NY Critics Review OB's Old Wicked Songs

News   NY Critics Review OB's Old Wicked Songs
 
UPDATE: OFF-BROADWAY

UPDATE: OFF-BROADWAY Critics from NY's four major dailies agree though formulaic, Old Wicked Songs is artfully written and acted. A finalist for the 1996 Pulitzer Prize, the play opened Sept. 5 at Off-Broadway's Promenade Theatre.

Writing in The New York Times, Ben Brantley calls Jon Marans' two-character drama "deeply satisfying, remarkably assured." Lavishing praise upon both the "excellent" performances, he affirms the star-status which Justin Kirk developed with his portrayal of Bobby Brahms in Love! Valour! Compassion!, stating the actor "finds delicate variations within his character's angular ferocity."

Brantley concedes that the direction and script "can veer toward excessive cuteness," and admits its "a tear-jerker, all right," but concludes "you'll have no reason to be ashamed of crying."

Similarly, Clive Barnes, in The New York Post, offers qualified enthusiasm. Discussing the playwright's use of Robert Schuman's song cycle "Dichterliebe," based on the poetry of Heinrich Heine, Barnes states "Marans' writing explores the human heart with a mixture of simplicity and virtuosity which (they) might themselves have admired."

Howard Kissel, of the Daily News, calls Old Wicked Songs "a beautiful, ambitious play," and "powerfully acted," but faults the direction, by Seth Barrish, which sometimes gives "the feeling the actors are punching things too hard."
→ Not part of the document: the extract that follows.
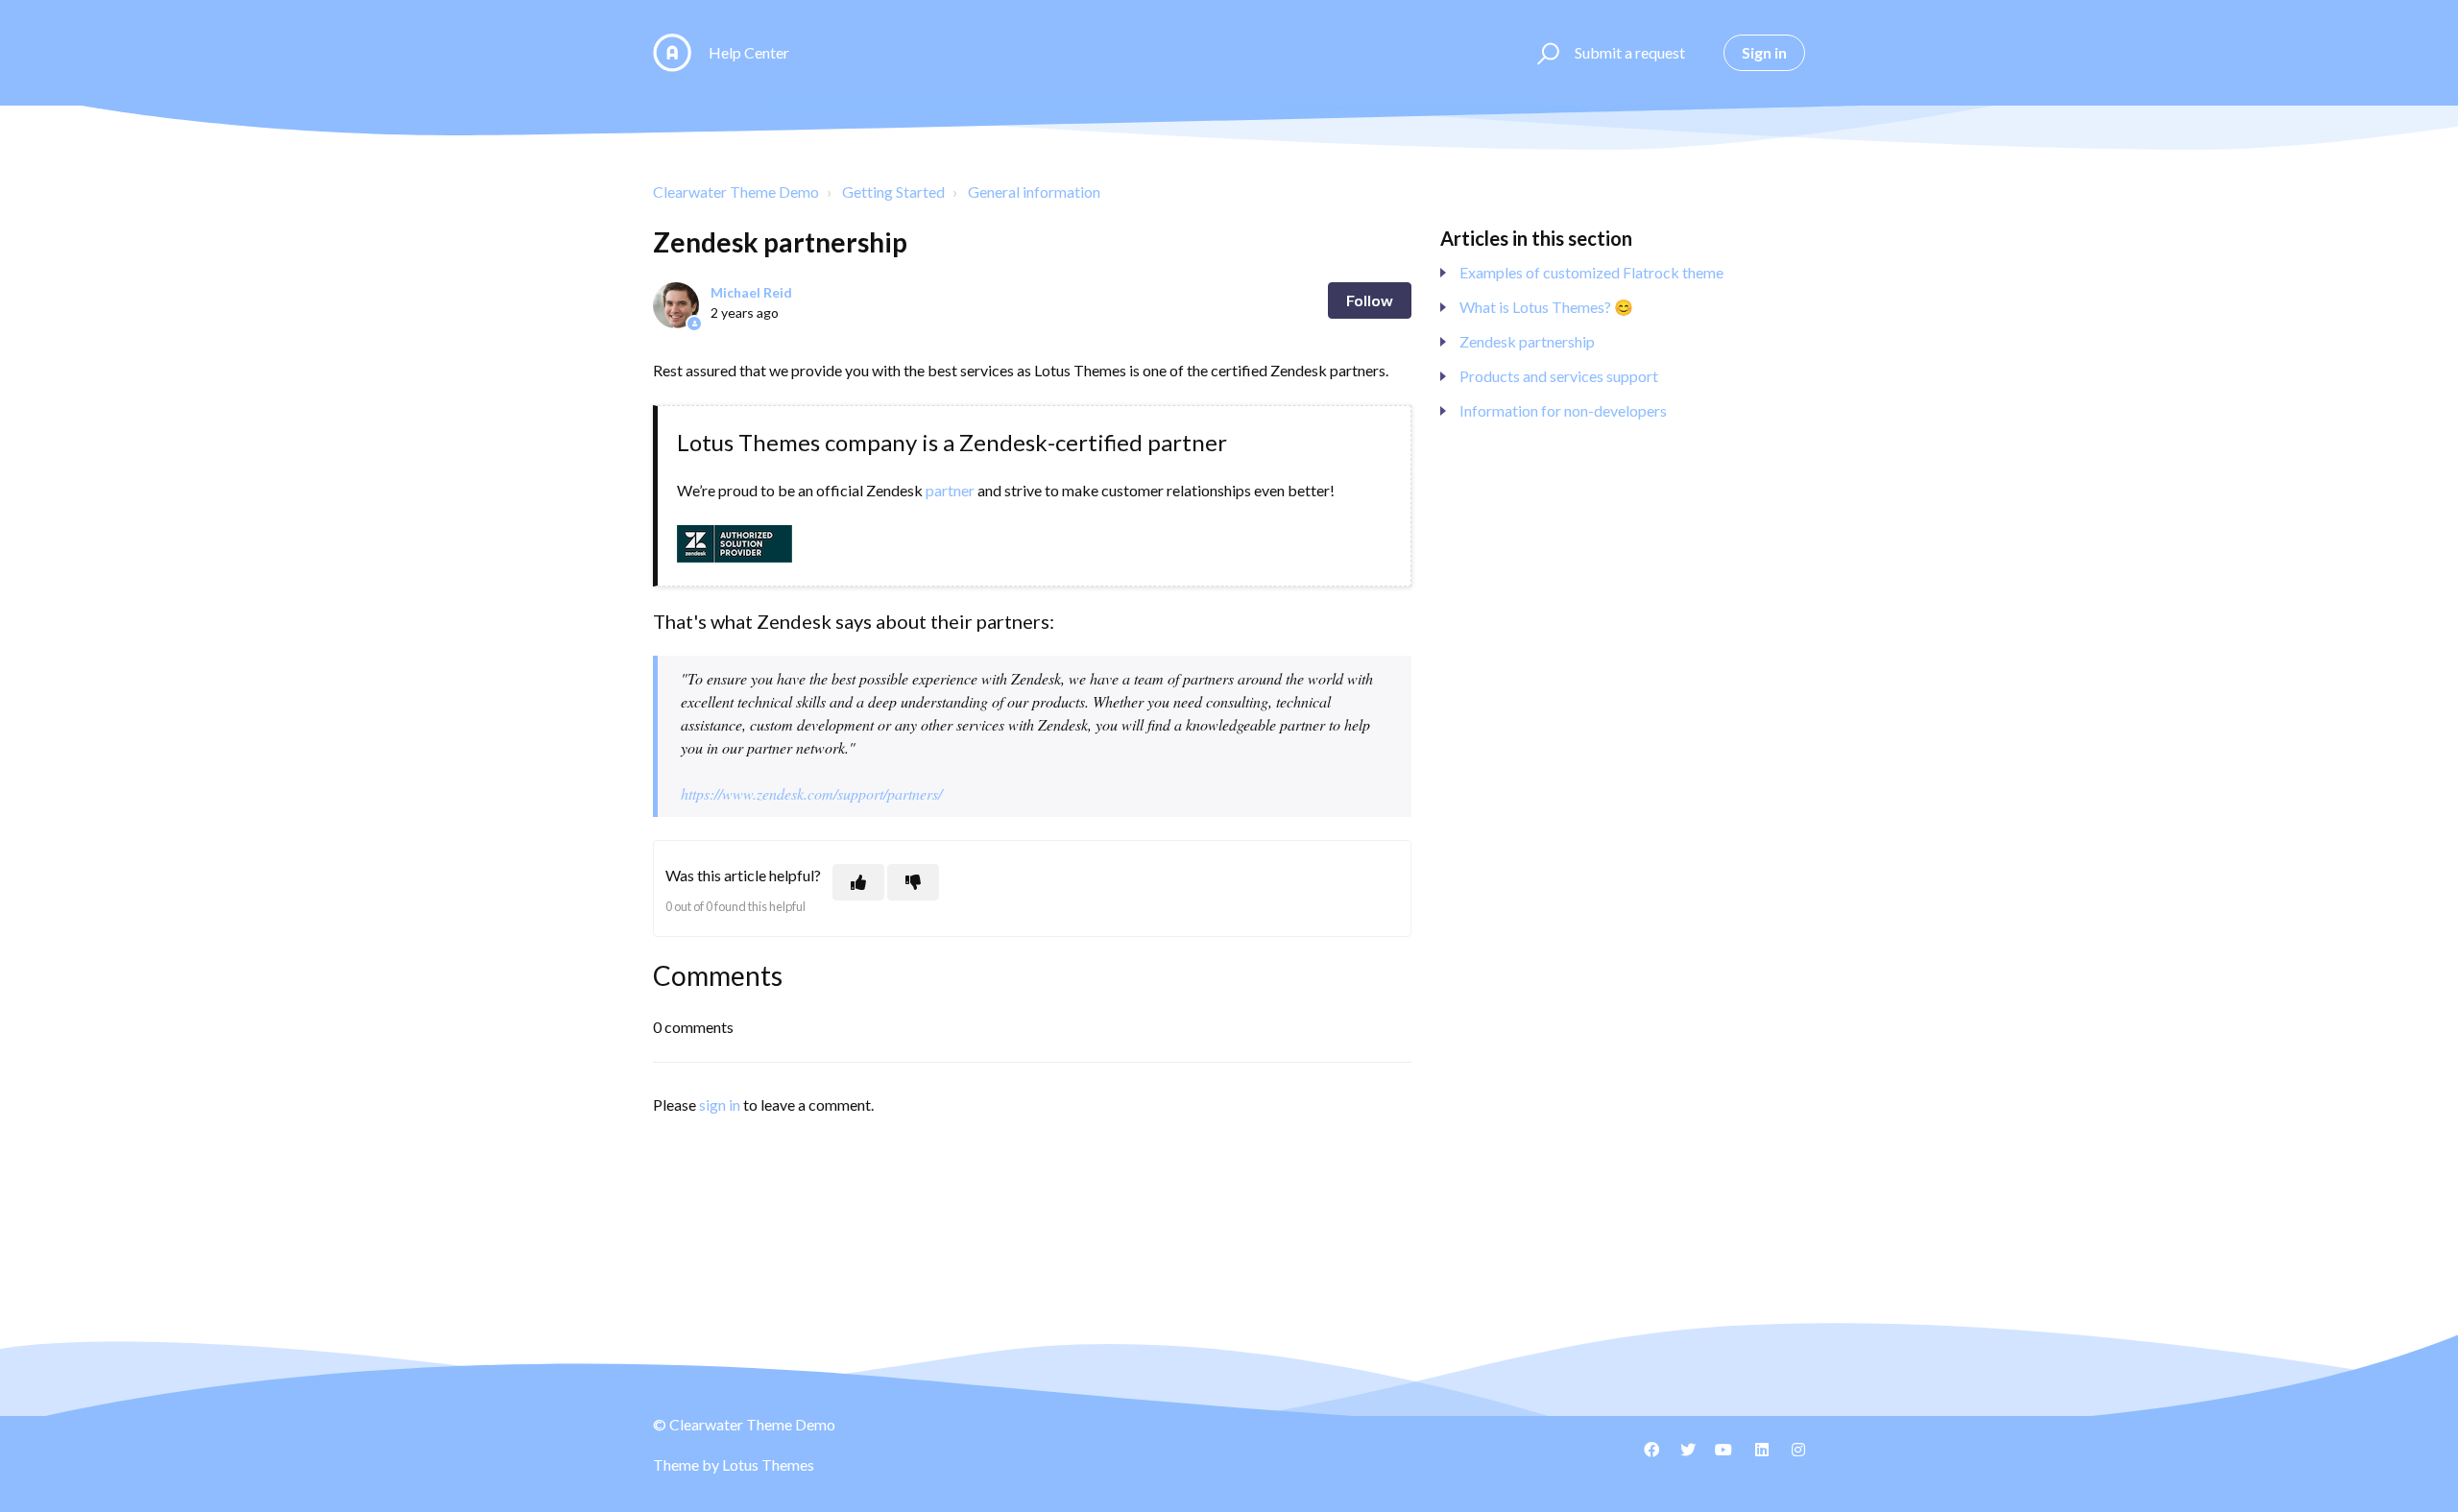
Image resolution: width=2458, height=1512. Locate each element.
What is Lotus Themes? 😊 (1546, 307)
Paradoxically, Aileen Jacobson, staff writer at Newsday, declares "The play's structure is ingenious," but latter complains "that the play also sometimes falls into overtly schematic patterns." Ultimately, however, she admits "It is, in fact, an affecting piece, often very much so."

Old Wicked Songs tells the story of Stephen Hoffman (Kirk), an arrogant, American concert pianist, whose artistic crisis has caused him to quit his performance career. He travels to Vienna to study with a passionate, elderly professor (Hal Robinson). Through the exploration of "Dichterliebe," they rediscover their love of music.
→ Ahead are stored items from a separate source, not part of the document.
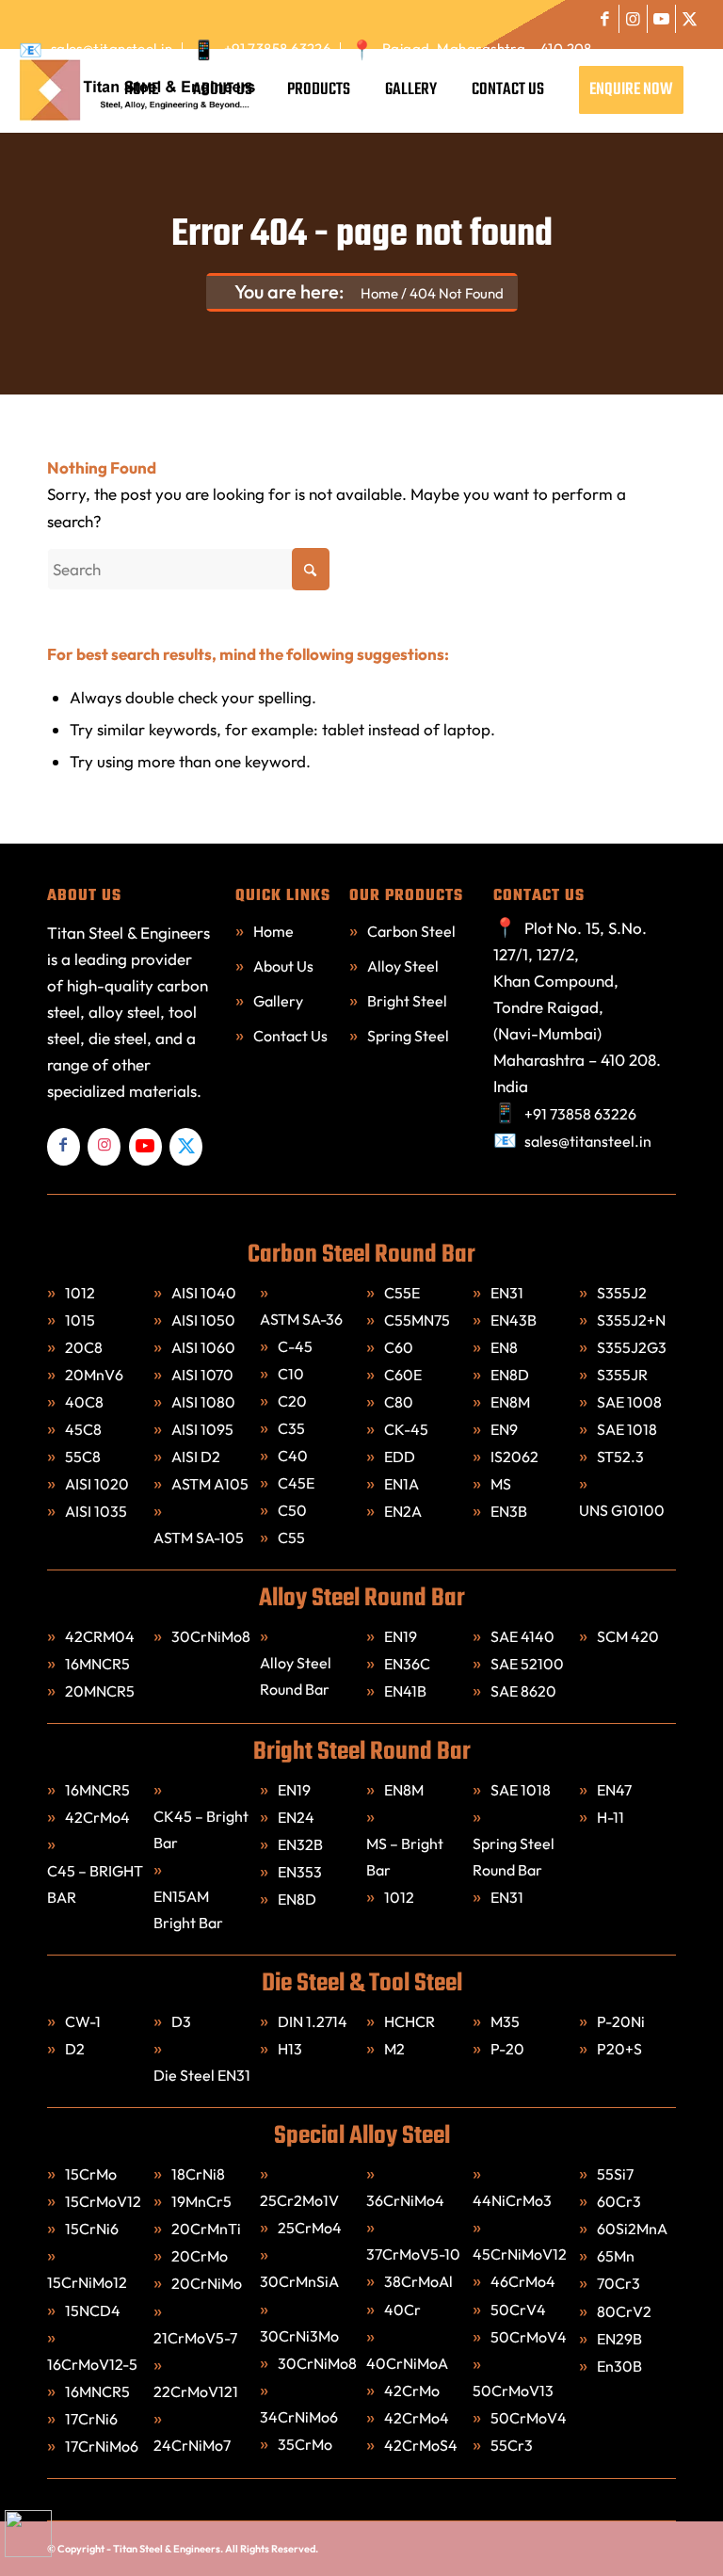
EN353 (300, 1871)
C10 (291, 1373)
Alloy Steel (403, 966)
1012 (80, 1292)
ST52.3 (620, 1456)
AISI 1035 (96, 1511)
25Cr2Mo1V (301, 2200)
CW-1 (83, 2021)
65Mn (616, 2255)
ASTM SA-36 (301, 1319)
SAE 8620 (523, 1691)
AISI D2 (195, 1456)
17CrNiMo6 (103, 2446)
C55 (291, 1537)
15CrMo (91, 2174)
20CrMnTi (207, 2228)
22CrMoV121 (195, 2391)
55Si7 (616, 2174)
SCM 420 (628, 1636)
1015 (80, 1320)
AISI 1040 (203, 1292)
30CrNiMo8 (210, 1636)
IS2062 (514, 1456)
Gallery (278, 1000)
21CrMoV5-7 (195, 2337)
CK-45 (406, 1429)
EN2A (403, 1511)
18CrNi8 (199, 2174)
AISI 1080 (203, 1402)
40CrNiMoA (408, 2363)
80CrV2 (624, 2311)
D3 (181, 2021)
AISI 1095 (202, 1429)
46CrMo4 (524, 2281)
This epiphany is achieved in the context of Austro-German history. In visiting the site of a Nazi death camp, Hoffman develops an appreciation of the holocaust's effects on the lives of his professor's generation. The action takes place in 1986, while Austrian President Kurt Waldheim is seeking reelection. Revelations regarding Waldheim's Nazi past add immediacy to this exploration of identity.

The original NY production, last season at Playhouse 91, was a joint effort by the Jewish Repertory Theatre and The Barrow Group. It also received positive reviews.

The playwright has written comedy for TV's "The New Carol Burnett Show," and toiled as a script editor for Michael Douglas' production company at Columbia Pictures. A previous play, Child Child, won The Preston Jones New Play Award in its production at Houston's Chocolate Bayou Theatre.

In New York, Marans' work has included books and lyrics for two musicals, The Leaves Will Be Off the Trees and Green. Both were commissioned by The New York Shakespeare Festival and latter produced at the 45th Street Theater. Currently, Marans is writing the book and lyrics for Another Year, a musical about a financial shark who abandons Wall Street to teach in an urban high school.